For the second week running, IWM (iShares Russell 2000 ETF) saw massive inflows, drawing $2.8 billion in the week to Wednesday.  This followed inflows of $2.9 billion in the prior week.  IJR (iShares Core S&P Small-Cap ETF) took in $48 million (courtesy of ETF.com).

Last week, at 1560, the cash (1559.76) broke out of a falling trend line from August last year when it peaked at 1742.09.  Despite healthy flows, bulls had difficulty this week building on that.  This week’s high of 1590.50 was posted on Monday.  Going back to January last year, 1600, or just north of it, has been a source of major resistance.

The 50- and 200-day will be tested at 1528.91 and 1518.39 respectively.

US Dollar Index: Currently net long 41.8k, up 9.7k.

The 50-day at 97.78 approximates horizontal support at 97.50s.  This was tested – successfully – for seven sessions, including Friday.  The daily is oversold.  On the 3rd this month, the cash (98.14) retreated after kissing the top of a one-year rising channel at 99.33.

VIX: Currently net short 125.7k, up 32.2k.

Thursday’s low of 13.31 was the lowest since July 30.  The daily is oversold.  The cash (15.32) is itching to rally.
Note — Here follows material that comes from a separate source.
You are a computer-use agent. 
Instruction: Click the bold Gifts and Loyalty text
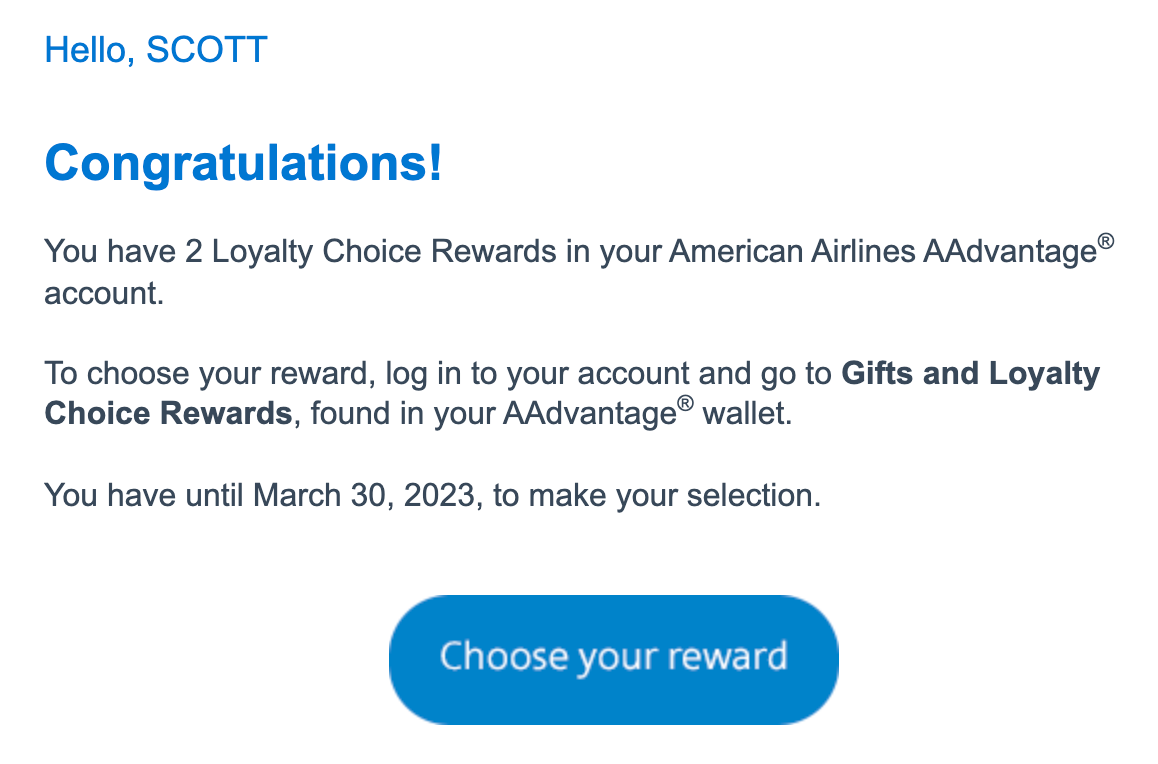point(971,374)
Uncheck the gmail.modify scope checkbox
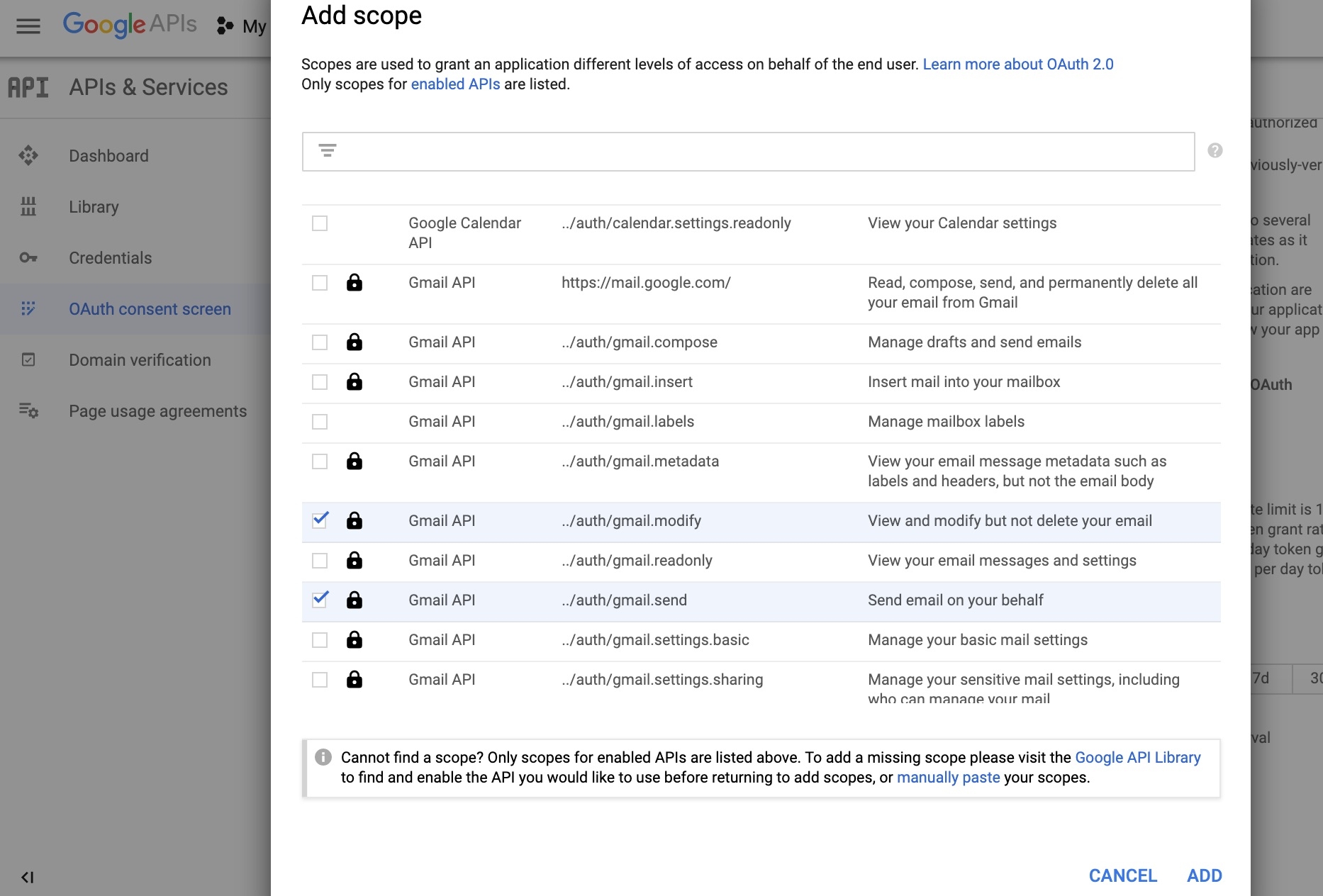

Concurrently, the 21-day moving average of the CBOE equity-only put-to-call ratio ended the week at 0.644.  Tuesday, it dropped to 0.636.  Earlier on August 23, it peaked at 0.733.  Normally, it tends to bottom at high-0.50s to low-0.60s.  If the ratio has indeed bottomed, it tends to peak at high 0.60s to low 0.70s, which is what took place mid-August.  A rise in the ratio tends to coincide with a drop in the S&P 500.

Thanks for reading!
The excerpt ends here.